北海道YFEの活動記録 (北海道YFEアーカイブス)
札樽地区研修会(96年2月度)
発光分光分析装置について
解説:挙下レアメタル 鹿 毛 秀 彦

1.原理
A. 資料に光を出させるためのエネルギー(励起エネルギー)を加える。
B. 各元素が出した固有の線スペクトルを入光スリットから取り込む。
C. 光を回折格子で(波長)分解する。
D. 分解された光を元素の固有スペクトルのうち最適な(波長)位置にセットされた出口スリットから取り込む。
E. 取り込まれた光の強度を光電子増倍管(光電池)で電気信号に変える。
F. 得られた電気信号の値を、検量線から読み取り、機器分析値とする。

2.日常の操作手順
A. 電源を入れる。
B. Warming Up。
C. 装置の標準化〜2、3の標準化資料で 2回/試料 以上発光させて、その結果から装置の校正を行う。
D. 分析試料の種類に応じた検量線を選択する。
E. 分析試料をサンダーや専用研磨装置などで粗さの一定な発光面をつくる。
F. 分光機の発光スタンドにセットする。
G. 分析スタートボタンを押す。
H. 分析結果がモニターに表示(印刷)される。

3.検量線
 検量線は、金属の種類により、また同じ種類でも合金元素の含有割合で異なる。すなわち、鉄系、アルミニウム系、銅系に分かれ、かつそれぞれでさらに分ける必要がある。
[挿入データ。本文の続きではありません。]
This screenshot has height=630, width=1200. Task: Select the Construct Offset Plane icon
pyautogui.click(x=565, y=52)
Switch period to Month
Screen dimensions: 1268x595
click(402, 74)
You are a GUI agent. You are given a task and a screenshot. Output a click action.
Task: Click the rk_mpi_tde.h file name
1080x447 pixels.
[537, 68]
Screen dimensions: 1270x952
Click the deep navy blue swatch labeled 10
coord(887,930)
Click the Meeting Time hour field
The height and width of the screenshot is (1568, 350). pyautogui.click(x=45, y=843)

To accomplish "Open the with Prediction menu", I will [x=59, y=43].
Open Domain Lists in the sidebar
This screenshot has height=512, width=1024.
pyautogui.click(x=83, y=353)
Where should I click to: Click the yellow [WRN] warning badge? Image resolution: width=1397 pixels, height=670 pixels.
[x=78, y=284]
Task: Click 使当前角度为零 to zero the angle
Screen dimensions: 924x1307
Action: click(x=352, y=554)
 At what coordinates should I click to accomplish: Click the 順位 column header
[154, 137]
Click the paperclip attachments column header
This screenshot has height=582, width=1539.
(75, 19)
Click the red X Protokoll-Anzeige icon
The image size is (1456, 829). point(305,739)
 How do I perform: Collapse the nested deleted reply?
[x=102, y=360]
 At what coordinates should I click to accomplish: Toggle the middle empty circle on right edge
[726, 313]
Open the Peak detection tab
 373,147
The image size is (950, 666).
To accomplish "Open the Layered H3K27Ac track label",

鉄系では、普通鋼、工具鋼、Cr鋼、Ni鋼、Cr-Ni鋼、Mn鋼、高Cr工具鋼、ステンレス鋼、鋳鉄などである。鋳鉄でも、ニレジストは別の検量線が必要である。
検量線作成手順
A. 公の機関および化学成分がしっかりしているところから市販されている化学分析値のついた試料セットを分析する金属の種類に応じて購入する。 (分析しようとする元素につき、3つ以上の含有量の異なる試料が必要)
B. 発光面を分析試料と同じ粗さに研磨する。
C. それぞれの検量線作成試料を発光スタンドにセットし、各元素の強度を測定する。
D. 得られた各元素の測定強度と化学分析値を統計処理し、検量線を算出する。

4.代表的元素の線スペクトルの波長
元素名波長元素名波長元素名波長
N149.2Cr267.716Ti337.280
C164.8Fe273.047Co345.351
P178.2Mo281.6Ni352.454
S180.7Si288.160Fe360.886
B182.6Mn293.306Ni380.714
Fe187.7Cr298.919Mg383.8
Sn189.9Al308.216Ca393.367
C193.0V311.071Al394.403
Sb217.5Nb319.498Pb405.78
Si251.612Cu327.396Cu510.554
Mn263.817Zn334.5

5.分析元素成分範囲の例
元素名分析成分範囲,%波長,nm
C0.001〜5.0193.09
Si0.001〜3.5251.6
Mn0.001〜2.0293.3
P0.001〜1.0178.3
S0.001〜1.0180.7
Cr0.001〜4.0267.7
Cu0.001〜2.0327.4
Ni0.001〜4.0352.4
Sb0.0005〜0.3217.5
Mo0.001〜3.0281.6
Sn0.001〜0.8189.9
Al0.001〜0.5394.4
Mg0.001〜0.12383.8
Zn0.001〜0.5334.5
Ti0.001〜0.6337.2
V0.001〜0.2311.07
Pb0.001〜0.2405.78

6.装置の選び方
装置選定のポイント
A.精度 〜分析値の再現精度と長期安定性
B.分光器 〜焦点距離、雰囲気、回折格子の溝数、台数..

7.その他
鋳鉄は鋼に黒鉛が分散した複合材料であるため、試料の採取には十分な注意が必要である。黒鉛が存在しない「白銑組織」にしなければならない。
検査機器の一つであるから、日常点検や定期点検を実施すべきである。